Extraordinary coastline with 1244 islands and crystal-clear sea, medieval towns surrounded with ancient walls, beautiful beaches and sunny weather are all the things that made Croatia so popular among travelers in the last years.
But, there is lot more to explore in this little country besides the coastline – Croatia has 8 national parks, 11 nature parks, 10 World Heritage sites and great local food & wine across the country.
Croatia should definitely be on your holidays list, and if you are planing a trip to this Mediterranean country here are some things you should know.
1. Croatia is a part of EU – EU citizens can enter with an ID
you are an EU citizen you can enter Croatia with your ID. Other foreign citizens need to have a valid passport to enter Croatia. Citizens of the U.K., the U.S., Canada, Australia and New Zealand do not need visas to visit Croatia. Visitors can visit Croatia for up to 90 days in any 180 day period
2. Local currency is Croatian Kuna (HRK)
Although Croatia is a part of EU, Euros are not officially accepted and you can’t pay legally with them in Croatia. Local currency in Croatia is Croatian Kuna, with 1€ being approx 7,5 HRK. Although you can pay with your bank card almost everything in Croatia, it is always better to have some cash in local currency with you. You can get HRK at the ATM or, if you want to get better exchange rate, you can exchange euros to kuna in local banks and exchange offices.
3. Visit in spring or autumn to avoid crowds
Croatia is packed with tourists in the summer, especially in late July and August. Meaning that you can expect crowds, traffic jams, and it may be hard to find a place to sleep (you should book in advance!).
If you are not visiting one of the music festivals in the summer or you don’t just want to lay down on the beach and swim and sunbath all day, you should avoid peek season.
If you are planning to explore national parks and coastal towns – we suggest to visit Croatia in spring or autumn, . On the coastline daily average temperatures are 13°C in April ( they can reach a high of 17°C and only go as low as around 9°C) with 13-14 sunshine hours on avg.
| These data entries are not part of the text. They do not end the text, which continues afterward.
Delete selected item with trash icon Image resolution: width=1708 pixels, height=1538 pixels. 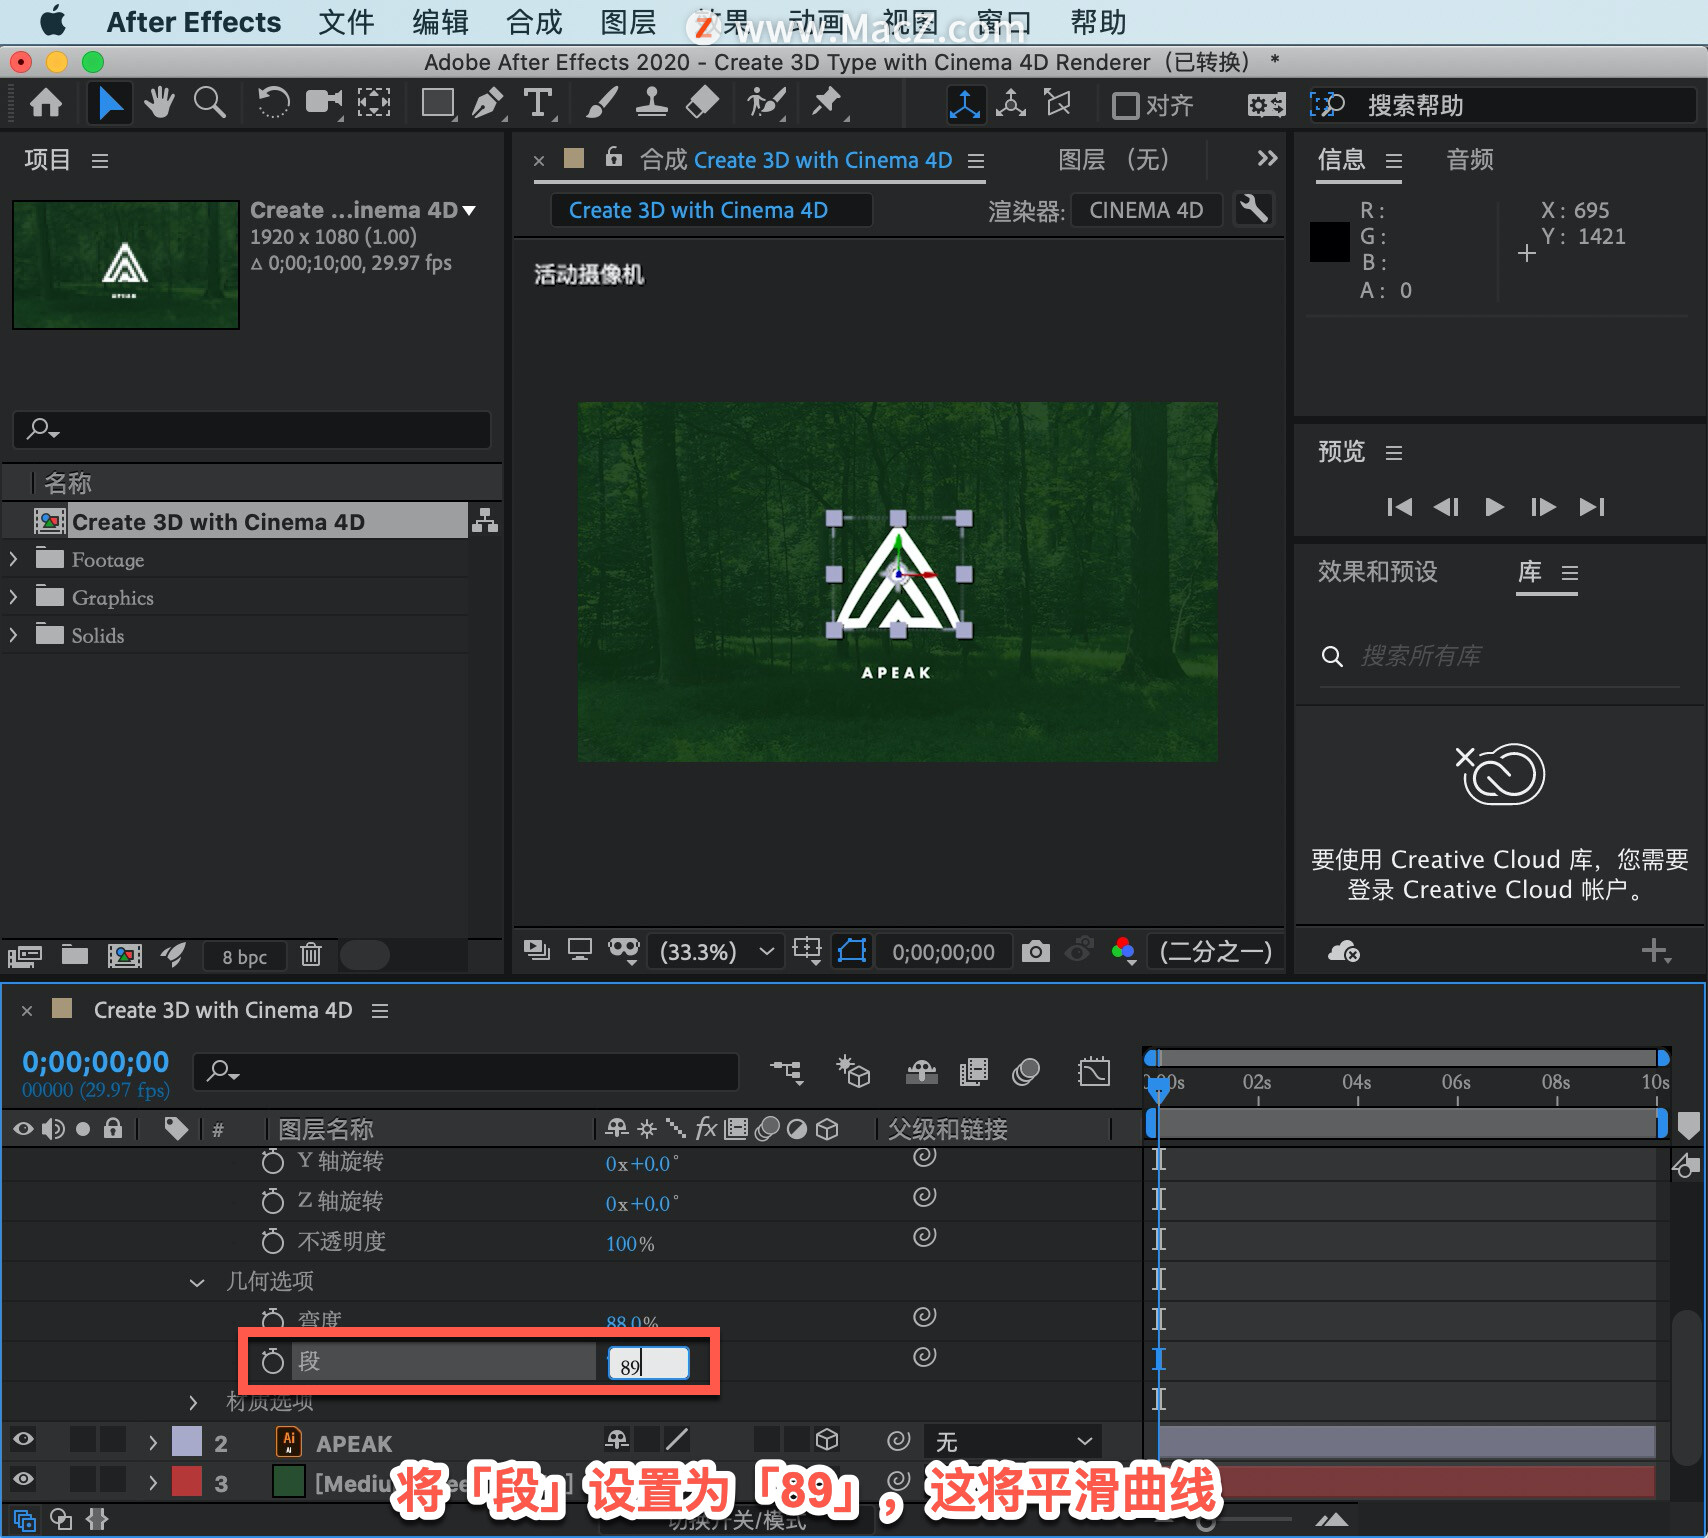coord(311,955)
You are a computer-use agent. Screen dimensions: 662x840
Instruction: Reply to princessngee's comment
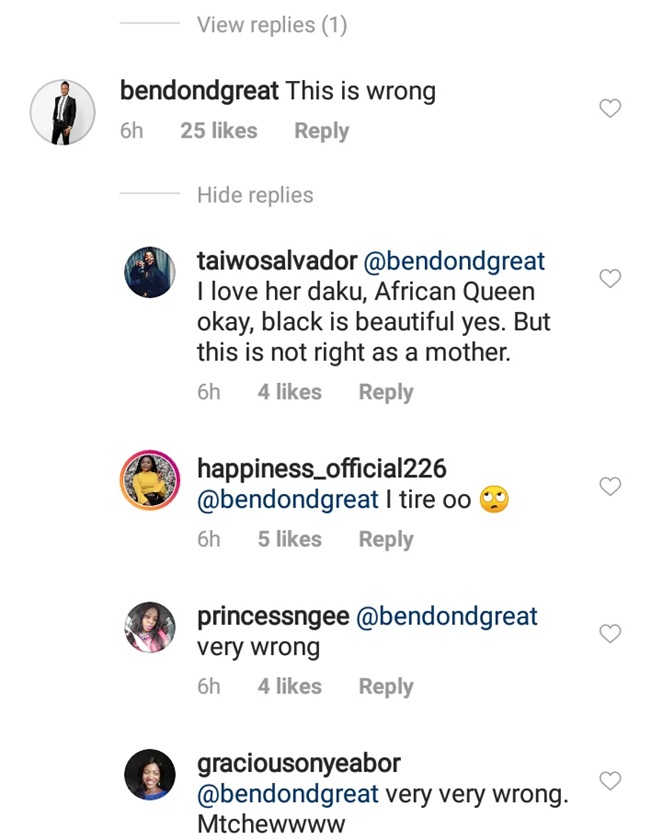point(385,686)
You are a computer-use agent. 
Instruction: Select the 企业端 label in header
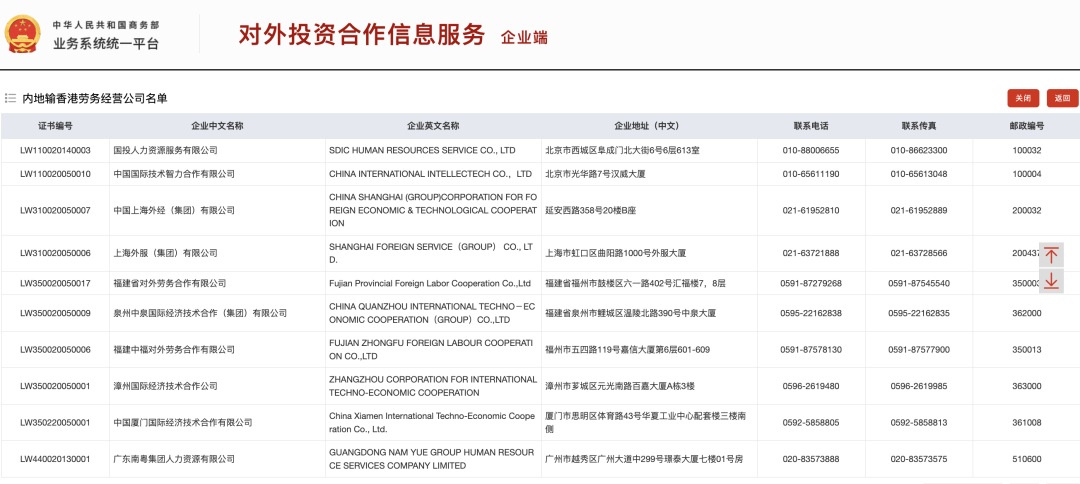pos(524,37)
In May daily avg temperature is around 18°C and goes up to 21°C.
Traveling during off-peak season can mean lower accommodation prices, lower entrance fees (national parks and sightseeing), and less crowded places.
4. Visit national parks
Don’t just go to Dubrovnik, Split and other coast towns – Croatia has 8 national parks that are all located near the coastline. You can book a day trip or excursion with a local travel agency and explore beautiful nature of this small country with a help of local guide.
Here you can check our recommendation of top ten places to visit in Croatia.
5. There are flights to Croatia from all over Europe
Getting to Croatia from any part of Europe is quite easy. From April through September many European airlines have direct flights to all major Croatian airports.
6. Tap water in Croatia is safe to drink
Water supply system is controlled regularly and tap water in Croatia is safe to drink.
7. Shop and Eat Local
You will find olive trees and vineyards from Istria in the north to Dubrovnik in the south. Croatian wines and olive oils are of an excellent quality and you must try them. We also suggest to buy fresh fish and homegrown fruits and vegetables at local markets, and enjoy local food in small restaurants.
Most of Croatians speak at least some English. People working in tourism often speak more than one foreign language, with English, German and Italian most widely spoken.